Overall Open-Vobulary Detection models offers a very good use of pre-trained multi-modal models that are becoming increasingly potent and available online for free. They offer superior generalization than uni-modal image models because they learn deeper meaning and context from text. They can be used for text to image search, object recognition, anomaly detection and visual grounding.

This approach is very recent and it was the subject of my master thesis at ENSTA Paris, so if you want a more indepth look at this very exciting new field of computer vision I propose you to check my master thesis report.

[^1]: Goldman, Sharon (13 September 2022). "Foundation models: 2022's AI paradigm shift". VentureBeat.

[^2]: Alec Radford, Jong Wook Kim, Chris Hallacy, Aditya Ramesh, Gabriel Goh, Sandhini Agarwal, Girish Sastry, Amanda Askell, Pamela Mishkin, Jack Clark, Gretchen Krueger, and Ilya Sutskever. Learning Transferable Visual Models From Natural Language Supervision, February 2021. URL http://arxiv.org/abs/2103.00020. arXiv:2103.00020 [cs].

[^3] Stanislav Fort, Jie Ren, and Balaji Lakshminarayanan. Exploring the Limits of Out- of-Distribution Detection, July 2021. URL http://arxiv.org/abs/2106.03004. arXiv:2106.03004 [cs].

[^4] Yiwu Zhong, Jianwei Yang, Pengchuan Zhang, Chunyuan Li, Noel Codella, Liunian Harold Li, Luowei Zhou, Xiyang Dai, Lu Yuan, Yin Li, and Jianfeng Gao. RegionCLIP: Region-based Language-Image Pretraining, December 2021. URL http://arxiv.org/abs/2112.09106. arXiv:2112.09106.

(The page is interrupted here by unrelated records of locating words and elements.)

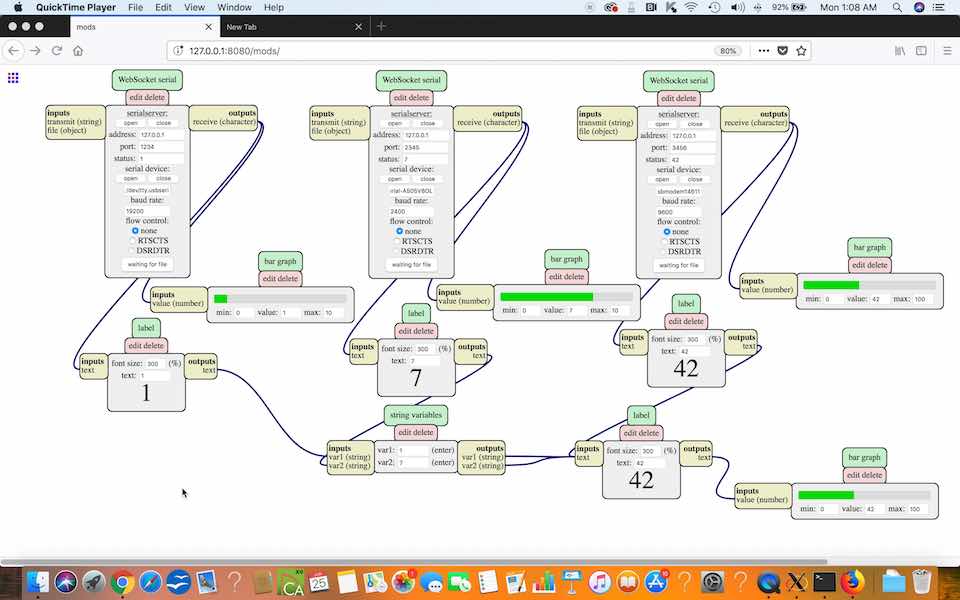The image size is (960, 600).
Task: Open the page actions three-dot menu
Action: (x=763, y=51)
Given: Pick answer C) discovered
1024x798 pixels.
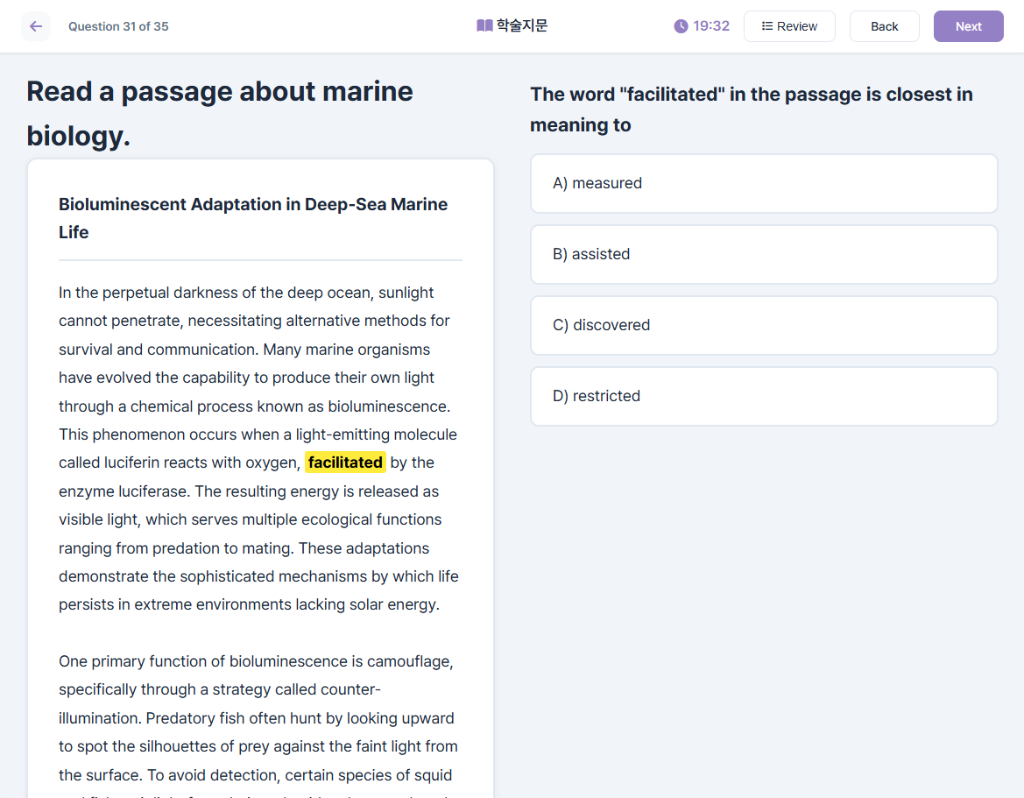Looking at the screenshot, I should 763,325.
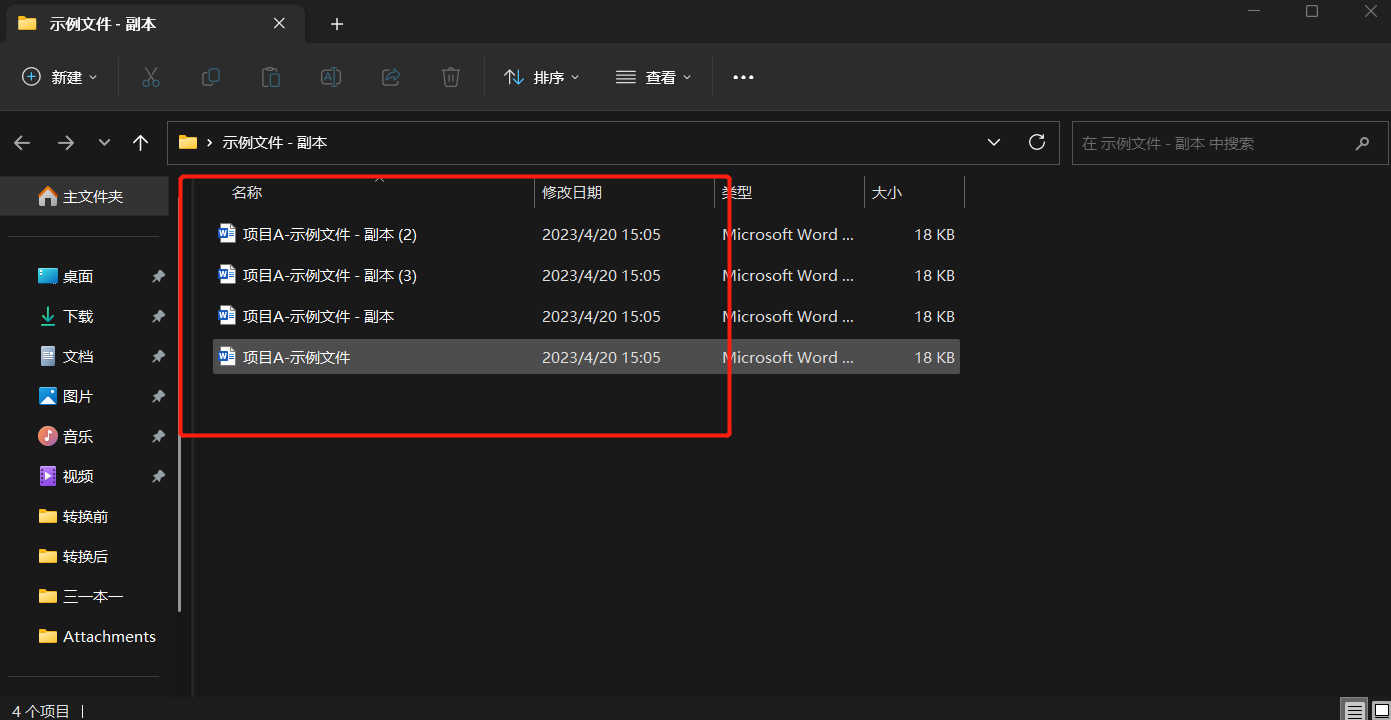This screenshot has height=720, width=1391.
Task: Open the see-more (...) toolbar menu
Action: click(x=742, y=77)
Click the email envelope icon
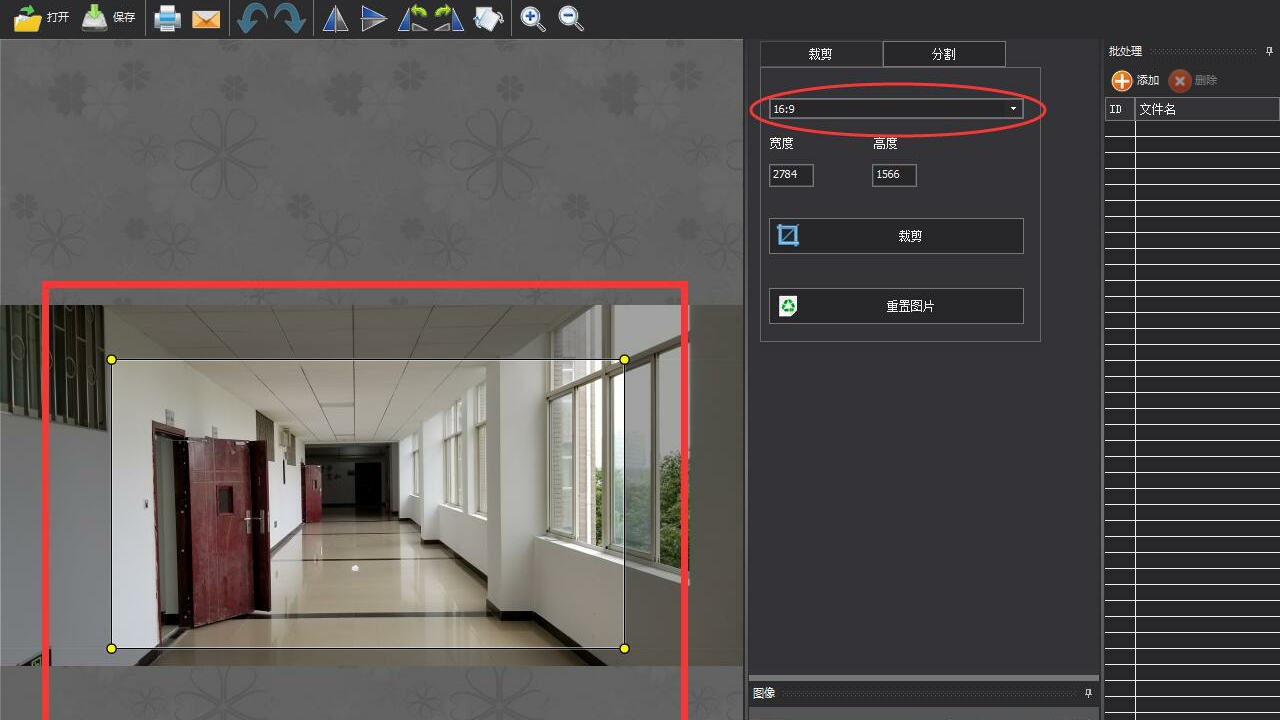The height and width of the screenshot is (720, 1280). [206, 19]
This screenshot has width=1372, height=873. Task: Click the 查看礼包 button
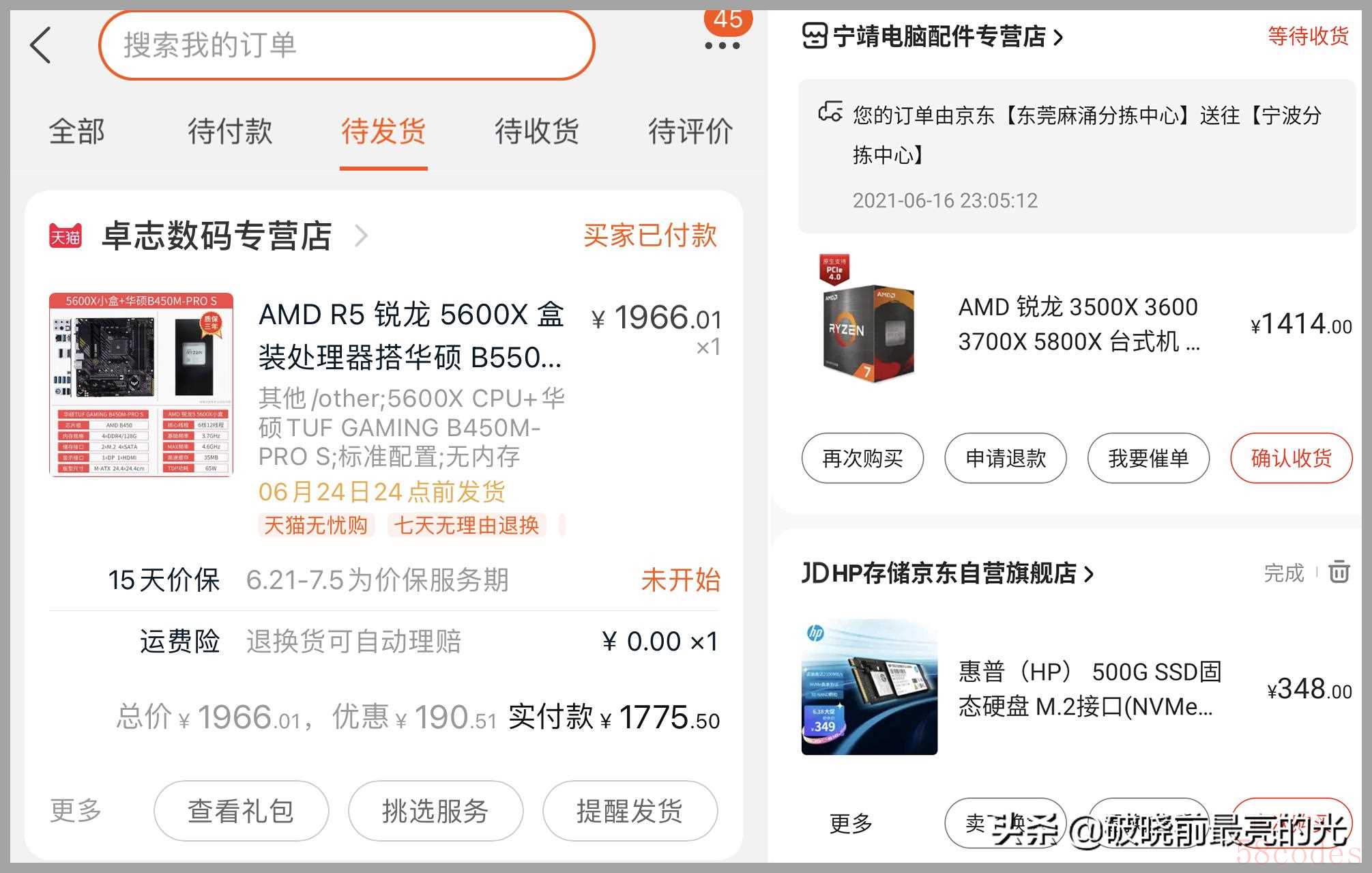click(x=241, y=811)
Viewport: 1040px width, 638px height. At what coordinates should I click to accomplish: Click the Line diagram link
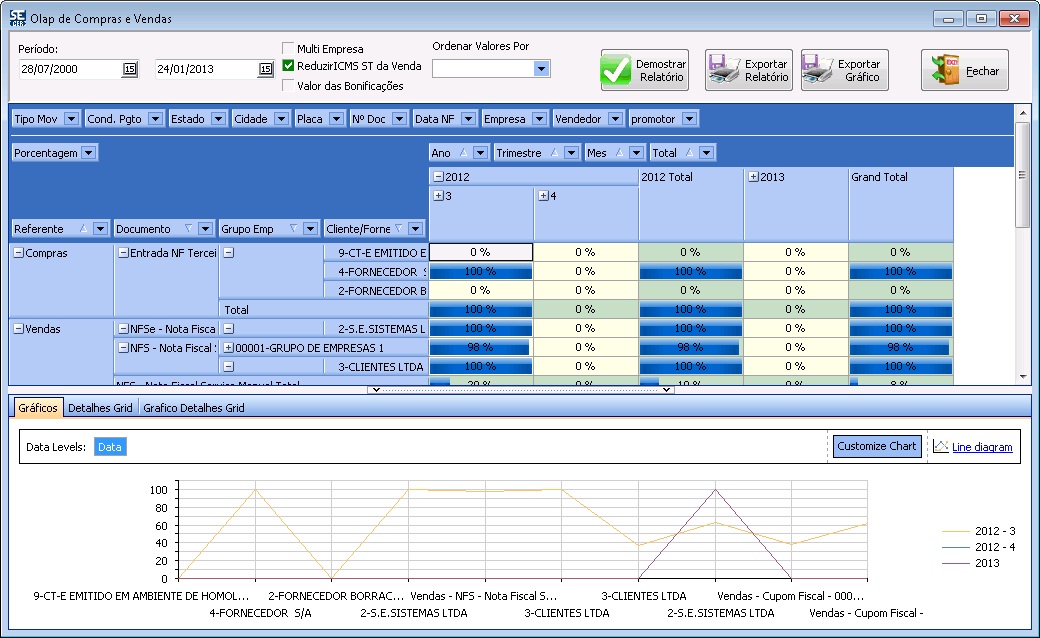981,447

[^5] Weicheng Kuo, Yin Cui, Xiuye Gu, AJ Piergiovanni, and Anelia Angelova. F-VLM: OPEN-VOCABULARY OBJECT DETECTION UPON FROZEN VISION AND LANGUAGE MODELS. 2023.

[^6] Matthias Minderer, Alexey Gritsenko, Austin Stone, Maxim Neumann, Dirk Weis- senborn, Alexey Dosovitskiy, Aravindh Mahendran, Anurag Arnab, Mostafa Dehghani, Zhuoran Shen, Xiao Wang, Xiaohua Zhai, Thomas Kipf, and Neil Houlsby. Simple Open-Vocabulary Object Detection with Vision Transformers.

[^7] Zhenyu Wang, Yali Li, Xi Chen, Ser-Nam Lim, Antonio Torralba, Hengshuang Zhao, and Shengjin Wang. Detecting Everything in the Open World: Towards Universal Object Detection, March 2023. URL http://arxiv.org/abs/2303.11749. arXiv:2303.11749

[^8] Pietro TANURE. Anomaly Detection through Vision-Language Models, 2023.